The result has been an entirely new direction for the character in keeping with continuity, but McFarlane says that he’s always pushing his writers to go further and service the character first and not his history. "To me, the best move in comic books has been when somebody's taken the cool parts of what's existed and just rocketed them forward."
|
 |
It’s about, as McFarlane says, creating a cool, gritty book that just happens to have a character with powers in a costume. The stories should be grounded, urban and self-contained, it’s the same mindset McFarlane has when he’s deciding on a movie to watch. Speaking of which, a sequel to the 1997 live-action
Spawn movie is still in the offing and it will reflect McFarlane’s aesthetic because he’ll be writing, producing and directing the film himself. It’s one of about three or four Hollywood projects McFarlane has on his plate right now.
"I don't usually like talking about them too much because in Hollywood someone's always working on something,” McFarlane says. “What's more important is actually selling stuff and even at that there's a 94 per cent chance that they're never going to make anything out of it."
McFarlane’s been a lot of things in his career: artist, writer, entrepreneur, mogul, even coach of his daughter’s Little League team. But to many he will ever remain the guy that can draw a really awesome Spider-man.

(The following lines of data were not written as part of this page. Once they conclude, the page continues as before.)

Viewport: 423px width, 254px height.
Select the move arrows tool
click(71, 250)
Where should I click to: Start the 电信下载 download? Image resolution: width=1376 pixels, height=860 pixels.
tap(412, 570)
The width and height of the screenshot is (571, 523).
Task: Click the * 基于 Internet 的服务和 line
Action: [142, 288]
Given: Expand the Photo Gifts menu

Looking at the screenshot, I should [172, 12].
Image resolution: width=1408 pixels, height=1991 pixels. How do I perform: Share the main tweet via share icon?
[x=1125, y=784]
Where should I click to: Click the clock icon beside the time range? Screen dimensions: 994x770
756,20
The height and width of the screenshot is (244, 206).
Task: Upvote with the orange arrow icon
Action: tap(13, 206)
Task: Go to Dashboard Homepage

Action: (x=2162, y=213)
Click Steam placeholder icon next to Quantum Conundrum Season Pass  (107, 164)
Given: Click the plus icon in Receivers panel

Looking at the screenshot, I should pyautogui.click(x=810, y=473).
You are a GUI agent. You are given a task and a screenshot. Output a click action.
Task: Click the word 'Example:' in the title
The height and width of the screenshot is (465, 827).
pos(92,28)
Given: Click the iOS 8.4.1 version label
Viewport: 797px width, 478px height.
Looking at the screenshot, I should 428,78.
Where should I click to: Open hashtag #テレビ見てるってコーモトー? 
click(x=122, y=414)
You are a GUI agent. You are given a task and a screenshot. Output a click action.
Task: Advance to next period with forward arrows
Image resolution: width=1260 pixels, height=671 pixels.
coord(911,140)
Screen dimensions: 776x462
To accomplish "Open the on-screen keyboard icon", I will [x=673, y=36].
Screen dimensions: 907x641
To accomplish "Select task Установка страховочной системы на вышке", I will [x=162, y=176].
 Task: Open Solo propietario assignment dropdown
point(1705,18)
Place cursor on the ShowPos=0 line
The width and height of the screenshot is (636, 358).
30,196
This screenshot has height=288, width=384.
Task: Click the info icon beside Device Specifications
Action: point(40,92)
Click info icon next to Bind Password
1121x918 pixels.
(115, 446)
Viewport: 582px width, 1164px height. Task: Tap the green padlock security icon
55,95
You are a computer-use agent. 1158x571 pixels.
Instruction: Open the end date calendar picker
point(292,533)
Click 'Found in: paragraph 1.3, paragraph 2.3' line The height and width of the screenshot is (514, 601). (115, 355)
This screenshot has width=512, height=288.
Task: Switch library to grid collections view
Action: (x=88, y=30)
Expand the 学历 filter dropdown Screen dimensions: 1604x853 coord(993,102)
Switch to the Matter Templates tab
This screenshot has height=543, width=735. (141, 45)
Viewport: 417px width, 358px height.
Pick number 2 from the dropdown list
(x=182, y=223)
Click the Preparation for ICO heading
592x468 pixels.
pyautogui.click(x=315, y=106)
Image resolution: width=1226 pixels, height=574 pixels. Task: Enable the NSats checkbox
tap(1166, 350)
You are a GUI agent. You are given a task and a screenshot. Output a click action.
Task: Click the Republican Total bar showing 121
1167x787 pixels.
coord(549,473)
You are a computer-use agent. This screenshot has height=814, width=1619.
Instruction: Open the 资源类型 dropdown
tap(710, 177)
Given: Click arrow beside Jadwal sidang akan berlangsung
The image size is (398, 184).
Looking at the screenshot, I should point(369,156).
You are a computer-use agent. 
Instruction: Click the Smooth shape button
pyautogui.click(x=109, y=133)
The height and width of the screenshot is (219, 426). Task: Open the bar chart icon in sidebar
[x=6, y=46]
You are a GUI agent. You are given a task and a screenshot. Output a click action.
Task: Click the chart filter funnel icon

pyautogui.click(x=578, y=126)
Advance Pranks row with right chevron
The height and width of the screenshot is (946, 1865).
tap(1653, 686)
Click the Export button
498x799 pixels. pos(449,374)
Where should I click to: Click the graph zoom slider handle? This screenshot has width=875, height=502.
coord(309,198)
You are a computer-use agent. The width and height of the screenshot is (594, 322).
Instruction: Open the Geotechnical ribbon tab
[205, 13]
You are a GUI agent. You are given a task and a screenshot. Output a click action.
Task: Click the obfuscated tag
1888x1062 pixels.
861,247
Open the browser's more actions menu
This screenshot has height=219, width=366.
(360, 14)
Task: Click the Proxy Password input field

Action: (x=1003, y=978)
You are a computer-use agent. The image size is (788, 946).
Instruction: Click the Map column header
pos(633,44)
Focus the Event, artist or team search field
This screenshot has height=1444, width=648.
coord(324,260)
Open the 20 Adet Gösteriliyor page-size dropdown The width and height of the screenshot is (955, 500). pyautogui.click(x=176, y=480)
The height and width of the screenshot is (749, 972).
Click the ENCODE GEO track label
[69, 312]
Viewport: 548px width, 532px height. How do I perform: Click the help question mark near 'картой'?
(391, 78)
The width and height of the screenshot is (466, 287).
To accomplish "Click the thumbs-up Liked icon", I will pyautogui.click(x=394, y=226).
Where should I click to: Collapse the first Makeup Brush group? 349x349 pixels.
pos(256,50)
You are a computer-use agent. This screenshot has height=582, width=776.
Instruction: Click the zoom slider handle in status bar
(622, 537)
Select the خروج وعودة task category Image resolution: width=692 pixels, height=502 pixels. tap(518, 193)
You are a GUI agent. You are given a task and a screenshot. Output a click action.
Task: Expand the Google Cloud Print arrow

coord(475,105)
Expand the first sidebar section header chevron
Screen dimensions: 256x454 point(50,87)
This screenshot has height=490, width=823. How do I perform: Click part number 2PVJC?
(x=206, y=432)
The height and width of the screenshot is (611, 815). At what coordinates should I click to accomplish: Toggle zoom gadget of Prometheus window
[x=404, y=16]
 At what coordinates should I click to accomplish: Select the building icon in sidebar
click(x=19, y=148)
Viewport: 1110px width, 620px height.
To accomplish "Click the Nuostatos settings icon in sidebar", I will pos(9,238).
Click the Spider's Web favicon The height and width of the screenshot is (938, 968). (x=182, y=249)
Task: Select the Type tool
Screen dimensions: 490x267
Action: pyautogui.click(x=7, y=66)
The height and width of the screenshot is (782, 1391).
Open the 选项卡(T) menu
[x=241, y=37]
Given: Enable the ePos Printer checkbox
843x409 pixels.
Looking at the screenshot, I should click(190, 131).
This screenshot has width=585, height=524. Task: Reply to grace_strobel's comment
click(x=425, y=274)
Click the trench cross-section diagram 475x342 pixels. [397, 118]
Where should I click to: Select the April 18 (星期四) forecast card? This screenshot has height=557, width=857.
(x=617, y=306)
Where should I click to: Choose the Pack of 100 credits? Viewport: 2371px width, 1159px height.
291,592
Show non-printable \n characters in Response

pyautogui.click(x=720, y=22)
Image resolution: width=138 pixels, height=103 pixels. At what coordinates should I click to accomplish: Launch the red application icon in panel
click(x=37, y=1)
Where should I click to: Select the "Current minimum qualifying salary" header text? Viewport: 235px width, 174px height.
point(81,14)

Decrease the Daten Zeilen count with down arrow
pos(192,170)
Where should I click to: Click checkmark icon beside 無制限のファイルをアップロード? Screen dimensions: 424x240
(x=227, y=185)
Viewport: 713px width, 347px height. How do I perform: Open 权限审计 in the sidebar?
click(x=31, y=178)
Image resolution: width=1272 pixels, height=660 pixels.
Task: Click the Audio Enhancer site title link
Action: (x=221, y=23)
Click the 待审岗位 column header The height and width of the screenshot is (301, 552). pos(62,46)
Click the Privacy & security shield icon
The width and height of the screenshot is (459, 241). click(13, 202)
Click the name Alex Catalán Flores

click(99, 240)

"It's interesting that with the advent of the Spider-man movies there's a whole new generation of Spidey fans out there.
We moved out of the house we were living in to another place because we were remodelling and my middle daughter was trying to get the boys on the block to pay attention to her, so she was bragging, 'My dad does
Spawn' and they were all staring at her blankly.

“Then after five months of living in this neighbourhood, I drive up with the family, we had been out doing something, and seven boys on their bikes see the car and they come barrelling down the street, peddling as fast as they could saying ‘Can we get your autograph. And my daughter says, 'Look Dad, they finally came around.’ And the kids were saying, 'We didn't know you did
Spider-Man.' I guess that was the day the DVD came out for the first movie and I had done an interview for it.
“So they turned to my daughter and said, 'What were talking about with that
Spawn stuff, why didn't you tell us he did
Spider-man?'
"There's a lot of guys who do cool Spidey's out there, but I'll stack mine up against the best of them. The old man can still pull it out when he has to."